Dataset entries
* * * *
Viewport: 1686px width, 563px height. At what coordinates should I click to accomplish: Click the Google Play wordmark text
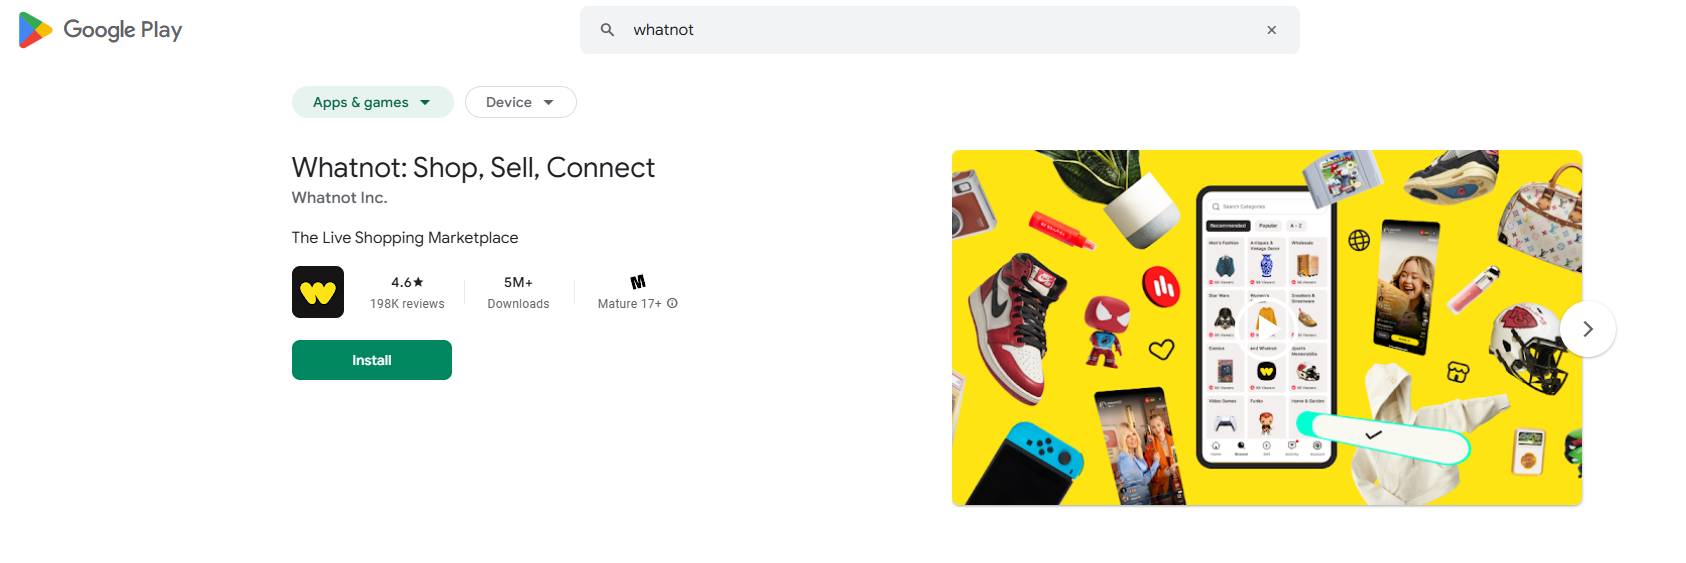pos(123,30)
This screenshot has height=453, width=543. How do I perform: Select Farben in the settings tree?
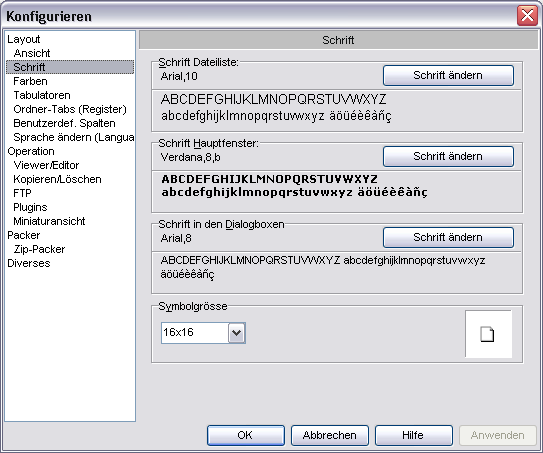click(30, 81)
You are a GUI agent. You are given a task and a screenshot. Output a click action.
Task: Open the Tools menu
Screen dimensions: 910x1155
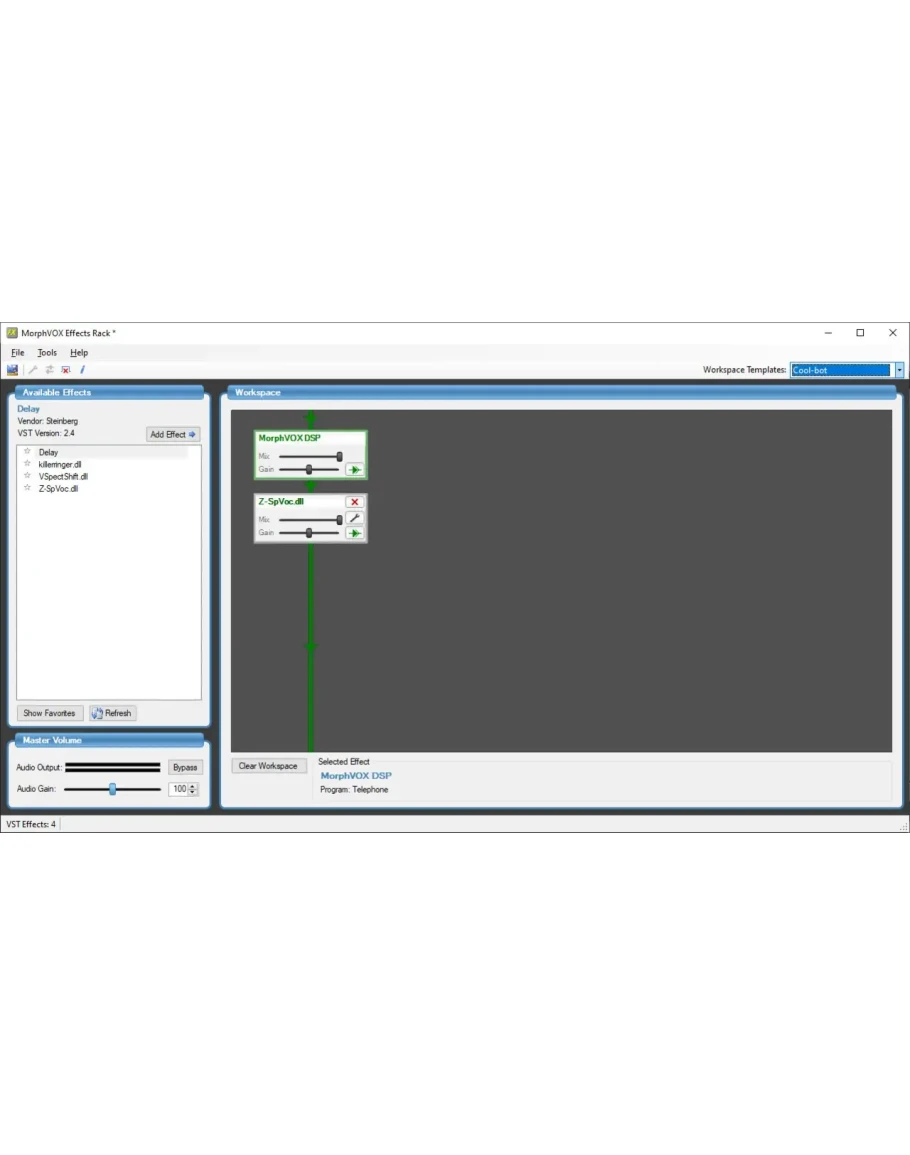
* * * *
WHAT TO PRODUCE
Word for word, give again the lines from the line with "You are a GUI" through the end of the records above, with both ends included and the pictures left out.

FINISHED TASK
You are a GUI agent. You are given a task and a screenshot. Output a click action.
Task: Open the Tools menu
Screen dimensions: 910x1155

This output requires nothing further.